# Problem set
• a. In the healthcare technology text below, what can busy specialists making rounds do with a few taps of a handheld device?
• b. From the healthcare technology text below, write out word for word the part starting at "Busy specialists making" and ending at "treatments and assessments.".
[[ Text segment, beginning ]]
Unterhering Healthcare Technology
In the pre-mobile IT days, staying connected to the larger organization meant staying "tethered" to your desk computer while the real action was out on the floor. Mobility enables the very essence of "proactive management" -- preventing the unexpected.
For example, rather than waiting for alarms, alerts and crisis level pleas, supervisors can see patient bottlenecks begin to form and avert a disaster instead of just reacting to it. Rather than tell a frantic unit manager "I'll get back to you," they can expedite a patient transfer, a bed cleaning or a tray delivery while speaking directly with the manager on the floor.
Busy specialists making rounds can transfer patients with a few taps of a handheld device and write discharge orders without losing a step. Multiply these scenarios across many caregivers and many patient units, and the result will be streamlined performance and experience across the board, for all areas. That's why hospitals are unplugging at the highest rate since the creation of the cordless environment.
In addition to PDAs giving nurses quick access to current drug references and medical calculators, they can also record, organize and track patient data as they work, simultaneously sharing data on treatments and assessments.
[[ Text segment, end ]]
[[ Stored data, beginning ]]
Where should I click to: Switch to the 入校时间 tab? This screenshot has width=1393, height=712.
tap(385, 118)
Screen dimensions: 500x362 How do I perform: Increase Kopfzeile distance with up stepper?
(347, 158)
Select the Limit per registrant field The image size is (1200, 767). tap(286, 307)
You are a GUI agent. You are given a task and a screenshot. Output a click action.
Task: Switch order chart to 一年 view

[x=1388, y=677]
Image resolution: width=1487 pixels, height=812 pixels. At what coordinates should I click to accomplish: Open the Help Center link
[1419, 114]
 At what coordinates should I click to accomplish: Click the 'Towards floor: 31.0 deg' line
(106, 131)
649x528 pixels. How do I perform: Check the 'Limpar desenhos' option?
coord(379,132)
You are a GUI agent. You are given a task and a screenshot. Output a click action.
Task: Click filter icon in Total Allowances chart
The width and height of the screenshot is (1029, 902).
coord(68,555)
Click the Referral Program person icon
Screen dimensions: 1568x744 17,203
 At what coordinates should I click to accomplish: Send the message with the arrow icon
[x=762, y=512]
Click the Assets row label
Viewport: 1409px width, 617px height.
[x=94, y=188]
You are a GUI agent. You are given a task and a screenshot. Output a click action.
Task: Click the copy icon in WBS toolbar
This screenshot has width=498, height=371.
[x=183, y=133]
[[ Stored data, end ]]
# Expected results
• a. Transfer patients.

• b.
Busy specialists making rounds can transfer patients with a few taps of a handheld device and write discharge orders without losing a step. Multiply these scenarios across many caregivers and many patient units, and the result will be streamlined performance and experience across the board, for all areas. That's why hospitals are unplugging at the highest rate since the creation of the cordless environment.
In addition to PDAs giving nurses quick access to current drug references and medical calculators, they can also record, organize and track patient data as they work, simultaneously sharing data on treatments and assessments.